Notizie vere ma esposte in modo fuorviante e utenti che condividono valanghe di contenuti: questi i meccanismi della disinformazione secondo recenti studi
La disinformazione e le fake news che corrono sui social media si basano su due meccanismi particolari, ora svelati da altrettanti studi condotti sugli utenti americani di Facebook e X: il primo sono le “false verità”, vale a dire notizie essenzialmente vere ma presentate in modo fuorviante, mentre il secondo riguarda una specie di super-influencer, utenti che condividono valanghe di contenuti e che risultano essere perlopiù donne di mezza età.
Questa informazione malata e il suo impatto sul mondo reale sono stati analizzati da due ricerche pubblicate sulla rivista Science: la prima è guidata da Jennifer Allen del Massachusetts Institute of Technology, mentre la seconda da Sahar Baribi-Bartov dell'Università israeliana Ben-Gurion.
La disinformazione è ormai diventata un'importante minaccia per tanti settori, dalla ricerca scientifica alla salute pubblica alla politica. E per sfuggirle non basta cercare di informarsi al di fuori dei social media, anzi: uno studio pubblicato su Nature nel 2023 ha dimostrato che si tratta di un comportamento spesso controproducente, perché aumenta il rischio di imbattersi in siti che corroborano le notizie false, una trappola alla quale non sfugge neanche l'Intelligenza Artificiale di ChatGpt.
La lotta al problema è dunque più complicata di quanto possa sembrare, anche perché spesso il fenomeno assume sfumature diverse a seconda dell'argomento e anche del Paese, come ha evidenziato una recente ricerca italiana dell'Università Ca’ Foscari di Venezia, pubblicata sulla rivista Plos One: ad esempio, i risultati indicano che in Italia la disinformazione riguarda meno Covid e coronavirus, ma è più problematica per temi come la Brexit.
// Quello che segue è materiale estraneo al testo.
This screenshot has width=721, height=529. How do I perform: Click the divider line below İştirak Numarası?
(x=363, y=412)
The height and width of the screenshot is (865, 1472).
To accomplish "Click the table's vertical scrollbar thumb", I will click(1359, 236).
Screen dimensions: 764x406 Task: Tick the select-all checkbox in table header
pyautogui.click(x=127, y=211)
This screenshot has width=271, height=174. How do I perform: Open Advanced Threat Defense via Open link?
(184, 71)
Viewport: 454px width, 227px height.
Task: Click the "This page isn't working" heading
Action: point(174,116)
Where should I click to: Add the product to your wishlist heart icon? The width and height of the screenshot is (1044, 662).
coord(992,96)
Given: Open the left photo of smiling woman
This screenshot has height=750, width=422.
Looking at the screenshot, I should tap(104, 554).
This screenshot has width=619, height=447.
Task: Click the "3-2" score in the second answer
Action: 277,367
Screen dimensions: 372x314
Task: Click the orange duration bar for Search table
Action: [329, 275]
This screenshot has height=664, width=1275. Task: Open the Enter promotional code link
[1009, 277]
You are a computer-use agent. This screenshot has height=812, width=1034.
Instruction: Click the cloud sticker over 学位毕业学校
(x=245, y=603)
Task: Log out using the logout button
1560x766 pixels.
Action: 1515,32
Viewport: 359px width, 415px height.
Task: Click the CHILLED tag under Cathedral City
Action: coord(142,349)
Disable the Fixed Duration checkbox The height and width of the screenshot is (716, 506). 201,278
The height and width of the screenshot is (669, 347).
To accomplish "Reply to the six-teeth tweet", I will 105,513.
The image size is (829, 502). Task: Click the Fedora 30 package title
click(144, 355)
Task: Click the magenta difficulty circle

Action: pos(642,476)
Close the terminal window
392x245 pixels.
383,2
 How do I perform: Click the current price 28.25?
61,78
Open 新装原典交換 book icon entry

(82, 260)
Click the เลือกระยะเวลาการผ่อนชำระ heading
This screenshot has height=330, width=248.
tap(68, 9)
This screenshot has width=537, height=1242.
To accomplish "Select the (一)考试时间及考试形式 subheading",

Il tema del Covid ritorna nel primo dei due studi usciti ora su Science, che ha valutato l'impatto di oltre 13mila notizie accurate ma ingannevoli sui vaccini anti-Covid, condivise da circa 233 milioni di utenti Facebook statunitensi nel 2021. Un esempio di questa tipologia di contenuto lo fornisce la storia pubblicata dal quotidiano americano Chicago Tribune col titolo "Un medico ‘in salute’ è morto due settimane dopo aver ricevuto un vaccino contro il Covid-19": non c'erano prove che il vaccino avesse qualcosa a che fare con la morte, ma la formulazione insinua un nesso e la storia è stata visualizzata da quasi 55 milioni di persone sulla piattaforma. I risultati indicano che questo tipo di notizie fuorvianti ha avuto un impatto 46 volte maggiore rispetto a quelle contrassegnate espressamente come false nel rendere le persone più dubbiose nei confronti della vaccinazione.
La seconda indagine si è invece concentrata sui responsabili della disinformazione su X durante le elezioni presidenziali americane del 2020. I ricercatori hanno scoperto che, in un campione di oltre 660mila votanti, l'80% delle fake news è stato condiviso da poco più di 2mila di essi. Indagando su questi ‘super-condivisori’, è emerso che si tratta per la maggior parte di donne bianche, di mezza età e repubblicane, residenti negli Stati conservatori di Arizona, Florida e Texas. Questi individui, inoltre, provengono spesso da quartieri con basso livello di istruzione ma con reddito relativamente alto. La loro influenza risiede nel fatto che, nonostante costituiscano solo una piccola percentuale degli utenti, sono estremamente connessi e riescono a raggiungere più del 5% degli elettori registrati sul social media.